In 1986 King took on the task of directing Maximum Overdrive, a movie starring Emilio Estevez and that was based on King's short story Trucks.

"There's a spirit in writers' works, even though it's just print on the page," he added. "And sometimes the director gets that."

"And I was curious, if I did it myself, what would happen?

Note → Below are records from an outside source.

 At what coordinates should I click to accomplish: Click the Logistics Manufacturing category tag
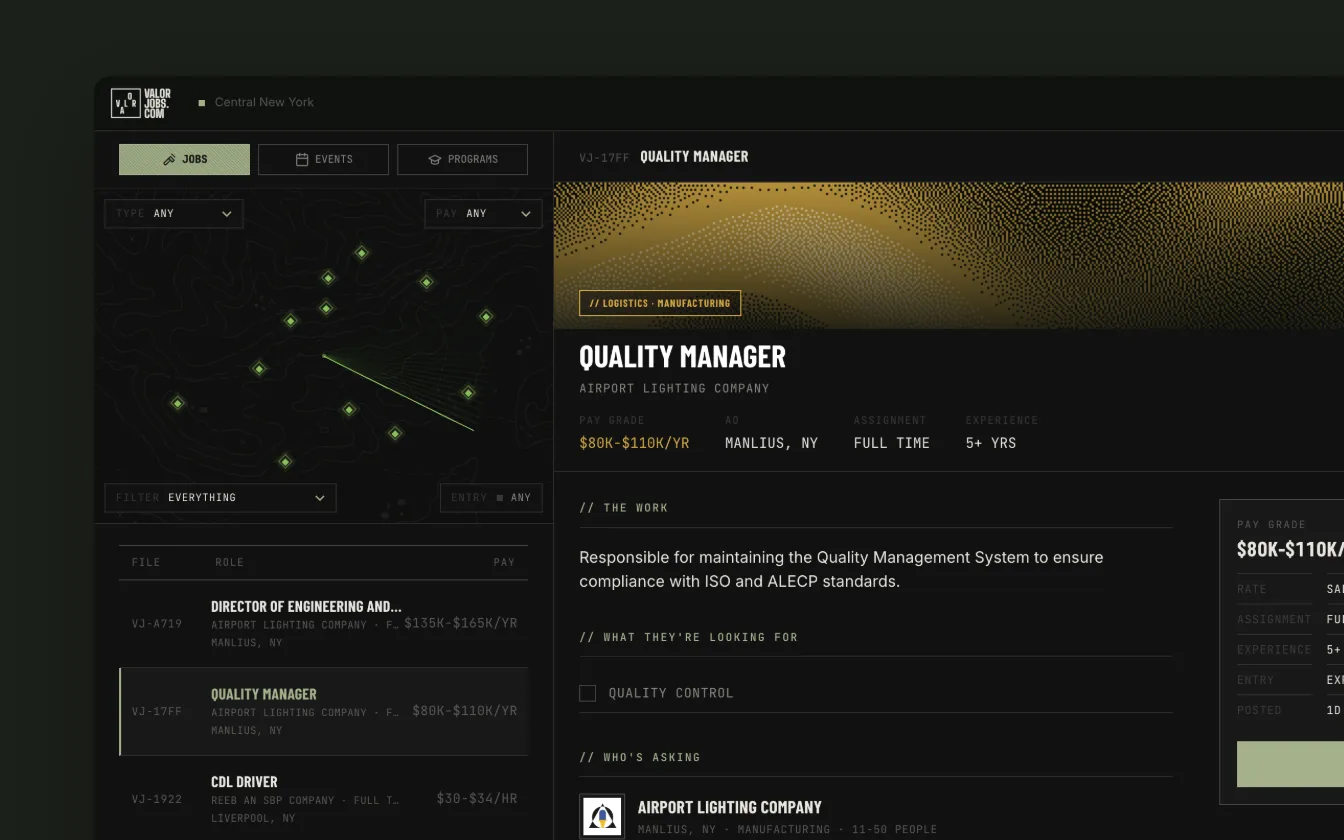[660, 303]
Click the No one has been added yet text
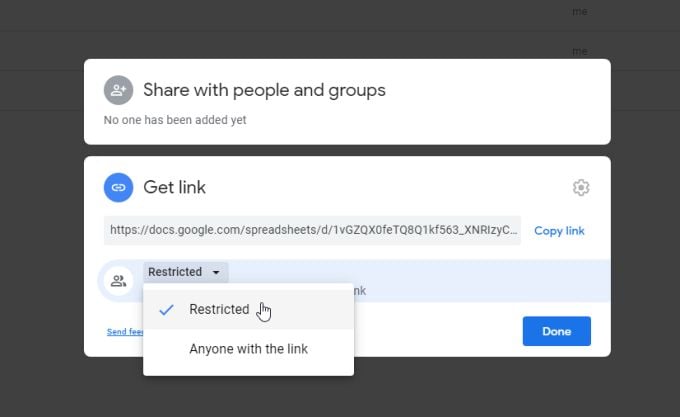 [x=175, y=120]
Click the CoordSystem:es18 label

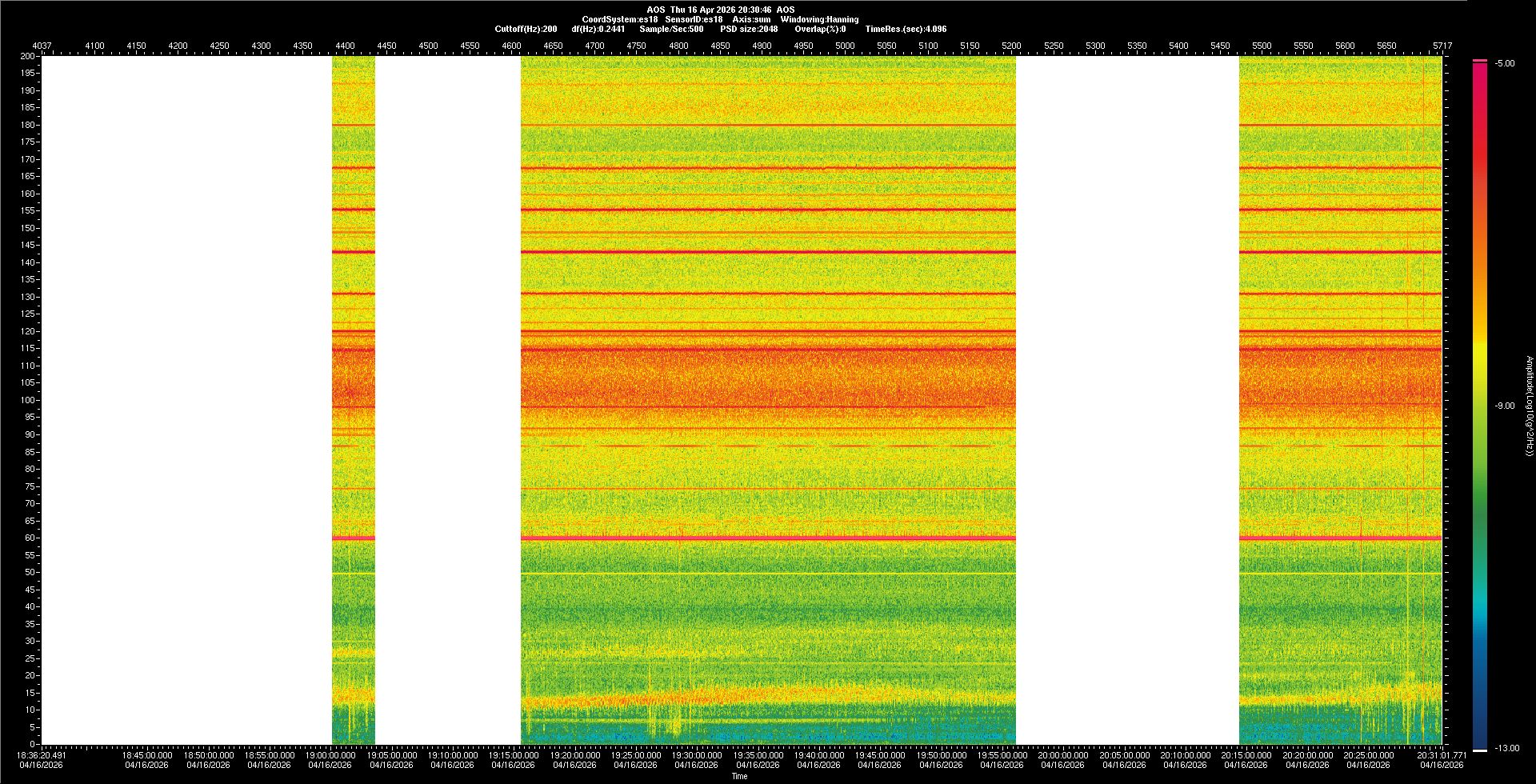point(619,19)
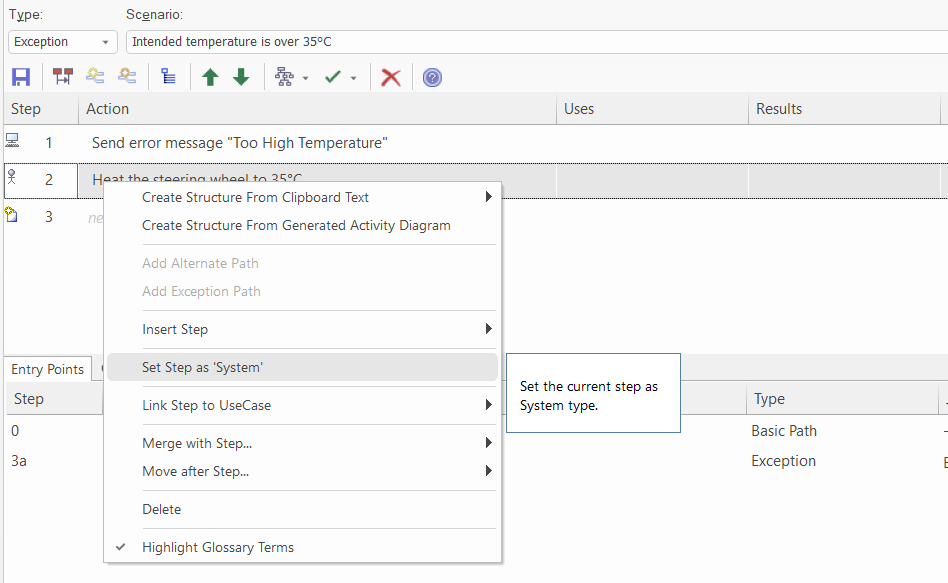
Task: Open the Type dropdown showing Exception
Action: point(63,42)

Would people say, 'you ruined it yourself,' or would they say, 'yeah, we got what we want'?" 

A healthy perspective

Best-seling author Stephen King makes a face after receiving a lifetime achievement award from the Canadian Booksellers Association in Toronto Friday, June 8, 2007. (Aaron Harris/Canadian Press)

King said he didn't have enough distance from the project to say whether the job he'd done had been any good.

He thought fans would like it, but had no greater expectations.

'I'm not rehearsing my Academy Award speech."

He was right not to: Maximum Overdrive was met with lukewarm-to-scathing reviews. 

"That King plans not to direct again soon is not cause for uncontrollable grief," wrote Jay Scott of the Globe and Mail. 

The Toronto Star didn't mince its words.

"Stephen King makes the worst Stephen King movie ever made," said the headline on its review.

When the writing is 'tight and right'

Author Stephen King says he knows when he's written something especially scary. 2:16

Earlier in the interview, O'Hara asked King if he ever scared himself with his writing.

"Not very often," he said. "A lot of times, what you feel surfacing on your face is this sort of grin ... because you know it's tight and right."

But he said there was a bathtub scene in The Shining where he scared himself.

"And in Pet Sematary ... I just felt very, very wired, very uncomfortable with what I was writing about."